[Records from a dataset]

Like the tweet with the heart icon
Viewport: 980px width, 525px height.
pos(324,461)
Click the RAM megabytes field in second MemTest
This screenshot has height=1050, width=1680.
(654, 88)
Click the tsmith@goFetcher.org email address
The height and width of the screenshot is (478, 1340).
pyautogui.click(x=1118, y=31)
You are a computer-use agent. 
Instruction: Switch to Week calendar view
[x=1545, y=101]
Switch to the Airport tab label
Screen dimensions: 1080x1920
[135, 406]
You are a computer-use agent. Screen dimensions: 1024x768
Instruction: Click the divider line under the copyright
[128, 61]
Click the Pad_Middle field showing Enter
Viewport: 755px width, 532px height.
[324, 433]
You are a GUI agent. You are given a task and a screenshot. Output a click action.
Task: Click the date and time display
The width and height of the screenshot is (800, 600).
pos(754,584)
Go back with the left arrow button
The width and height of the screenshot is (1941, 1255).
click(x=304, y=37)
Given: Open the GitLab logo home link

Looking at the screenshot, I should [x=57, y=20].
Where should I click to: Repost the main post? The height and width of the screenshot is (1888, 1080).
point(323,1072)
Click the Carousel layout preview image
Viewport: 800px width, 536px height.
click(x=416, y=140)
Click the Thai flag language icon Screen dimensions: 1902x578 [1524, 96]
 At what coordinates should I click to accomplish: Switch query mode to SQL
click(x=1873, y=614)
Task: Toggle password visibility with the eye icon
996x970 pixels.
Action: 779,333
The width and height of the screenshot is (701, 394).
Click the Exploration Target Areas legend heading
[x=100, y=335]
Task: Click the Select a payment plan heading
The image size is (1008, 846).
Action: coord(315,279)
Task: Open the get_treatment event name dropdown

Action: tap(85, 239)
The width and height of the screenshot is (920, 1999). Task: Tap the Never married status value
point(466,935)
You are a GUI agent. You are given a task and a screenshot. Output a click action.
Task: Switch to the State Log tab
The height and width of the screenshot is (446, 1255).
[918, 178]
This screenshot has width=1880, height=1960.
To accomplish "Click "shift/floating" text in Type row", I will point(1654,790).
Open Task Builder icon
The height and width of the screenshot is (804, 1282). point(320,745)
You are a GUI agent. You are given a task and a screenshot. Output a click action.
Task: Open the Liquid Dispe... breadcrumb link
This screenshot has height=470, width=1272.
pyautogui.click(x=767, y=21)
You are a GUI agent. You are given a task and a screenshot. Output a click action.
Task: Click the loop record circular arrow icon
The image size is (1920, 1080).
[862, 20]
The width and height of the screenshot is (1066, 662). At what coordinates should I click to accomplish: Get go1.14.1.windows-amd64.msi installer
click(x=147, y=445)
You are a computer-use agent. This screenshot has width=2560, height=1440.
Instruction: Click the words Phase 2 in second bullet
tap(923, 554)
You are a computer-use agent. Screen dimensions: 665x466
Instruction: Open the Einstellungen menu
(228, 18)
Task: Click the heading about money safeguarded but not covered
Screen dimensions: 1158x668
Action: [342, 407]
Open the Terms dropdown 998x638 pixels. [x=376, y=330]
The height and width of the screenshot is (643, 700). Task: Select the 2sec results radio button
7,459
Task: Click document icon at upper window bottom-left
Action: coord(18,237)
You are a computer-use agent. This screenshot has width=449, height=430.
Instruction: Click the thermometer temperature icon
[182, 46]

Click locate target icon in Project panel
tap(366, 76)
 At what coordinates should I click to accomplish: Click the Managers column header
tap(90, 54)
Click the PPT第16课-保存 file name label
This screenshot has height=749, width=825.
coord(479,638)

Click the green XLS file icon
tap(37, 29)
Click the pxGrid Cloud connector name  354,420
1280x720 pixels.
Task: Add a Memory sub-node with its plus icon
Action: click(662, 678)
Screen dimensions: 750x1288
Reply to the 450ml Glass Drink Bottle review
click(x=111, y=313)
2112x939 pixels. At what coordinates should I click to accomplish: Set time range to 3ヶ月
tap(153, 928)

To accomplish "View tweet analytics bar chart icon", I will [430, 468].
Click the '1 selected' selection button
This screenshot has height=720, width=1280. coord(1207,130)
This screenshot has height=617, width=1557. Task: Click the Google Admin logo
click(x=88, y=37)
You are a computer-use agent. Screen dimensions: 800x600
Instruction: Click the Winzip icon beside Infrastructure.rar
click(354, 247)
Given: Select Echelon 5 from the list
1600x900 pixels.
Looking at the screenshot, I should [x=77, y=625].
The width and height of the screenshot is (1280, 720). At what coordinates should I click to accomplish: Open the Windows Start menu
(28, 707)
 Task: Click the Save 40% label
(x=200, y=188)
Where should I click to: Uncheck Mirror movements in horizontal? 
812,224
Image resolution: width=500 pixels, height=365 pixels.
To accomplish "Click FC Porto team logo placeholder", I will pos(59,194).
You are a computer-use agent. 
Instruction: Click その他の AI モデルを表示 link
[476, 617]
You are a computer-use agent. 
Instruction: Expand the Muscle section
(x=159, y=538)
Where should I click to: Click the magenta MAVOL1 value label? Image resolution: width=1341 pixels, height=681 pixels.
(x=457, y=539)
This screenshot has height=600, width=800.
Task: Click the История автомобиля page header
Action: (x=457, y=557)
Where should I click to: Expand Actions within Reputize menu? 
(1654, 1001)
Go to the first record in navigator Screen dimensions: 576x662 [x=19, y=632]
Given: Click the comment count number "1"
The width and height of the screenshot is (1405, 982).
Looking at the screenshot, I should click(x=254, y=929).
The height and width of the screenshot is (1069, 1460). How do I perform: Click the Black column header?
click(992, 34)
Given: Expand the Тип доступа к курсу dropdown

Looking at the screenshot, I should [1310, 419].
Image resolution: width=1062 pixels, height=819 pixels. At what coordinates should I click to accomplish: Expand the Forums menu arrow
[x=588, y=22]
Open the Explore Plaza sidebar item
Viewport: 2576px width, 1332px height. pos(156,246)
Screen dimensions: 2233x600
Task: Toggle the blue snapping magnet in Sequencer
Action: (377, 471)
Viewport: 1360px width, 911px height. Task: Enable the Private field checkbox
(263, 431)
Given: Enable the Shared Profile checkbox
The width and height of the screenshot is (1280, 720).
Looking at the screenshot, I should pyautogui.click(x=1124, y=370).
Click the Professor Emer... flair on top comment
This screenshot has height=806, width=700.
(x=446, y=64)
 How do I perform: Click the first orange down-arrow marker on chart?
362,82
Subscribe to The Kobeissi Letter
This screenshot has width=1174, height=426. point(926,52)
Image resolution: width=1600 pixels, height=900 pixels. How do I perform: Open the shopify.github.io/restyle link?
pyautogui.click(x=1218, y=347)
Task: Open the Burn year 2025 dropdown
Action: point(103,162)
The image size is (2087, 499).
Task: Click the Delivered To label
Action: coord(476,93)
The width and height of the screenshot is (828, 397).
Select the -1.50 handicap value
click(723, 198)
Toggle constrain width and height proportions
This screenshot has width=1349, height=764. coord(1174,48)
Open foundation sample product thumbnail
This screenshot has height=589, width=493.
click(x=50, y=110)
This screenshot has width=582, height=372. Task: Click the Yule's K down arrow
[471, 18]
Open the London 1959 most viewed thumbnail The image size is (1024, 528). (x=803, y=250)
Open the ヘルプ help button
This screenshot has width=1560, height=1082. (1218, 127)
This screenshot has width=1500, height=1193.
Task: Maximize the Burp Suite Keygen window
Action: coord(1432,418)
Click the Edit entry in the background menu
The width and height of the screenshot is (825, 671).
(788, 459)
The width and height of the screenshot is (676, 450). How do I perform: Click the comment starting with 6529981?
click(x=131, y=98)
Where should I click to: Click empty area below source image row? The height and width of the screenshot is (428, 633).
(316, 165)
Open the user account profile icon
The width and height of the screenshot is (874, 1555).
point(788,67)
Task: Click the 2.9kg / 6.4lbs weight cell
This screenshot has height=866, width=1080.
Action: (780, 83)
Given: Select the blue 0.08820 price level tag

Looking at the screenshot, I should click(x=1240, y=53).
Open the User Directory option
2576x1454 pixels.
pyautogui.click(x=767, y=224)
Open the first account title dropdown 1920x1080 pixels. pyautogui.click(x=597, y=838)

* _EXERCISE TASK_: Switch "dropdown" to "menu" in everything from the line containing "Task: Click the Select a payment plan heading" down to the line containing "point(466,935)", and give those lines again with nothing else changed.

* _ANSWER TO THE TASK_:
Task: Click the Select a payment plan heading
The image size is (1008, 846).
Action: coord(315,279)
Task: Open the get_treatment event name menu

Action: tap(85, 239)
The width and height of the screenshot is (920, 1999). Task: Tap the Never married status value
point(466,935)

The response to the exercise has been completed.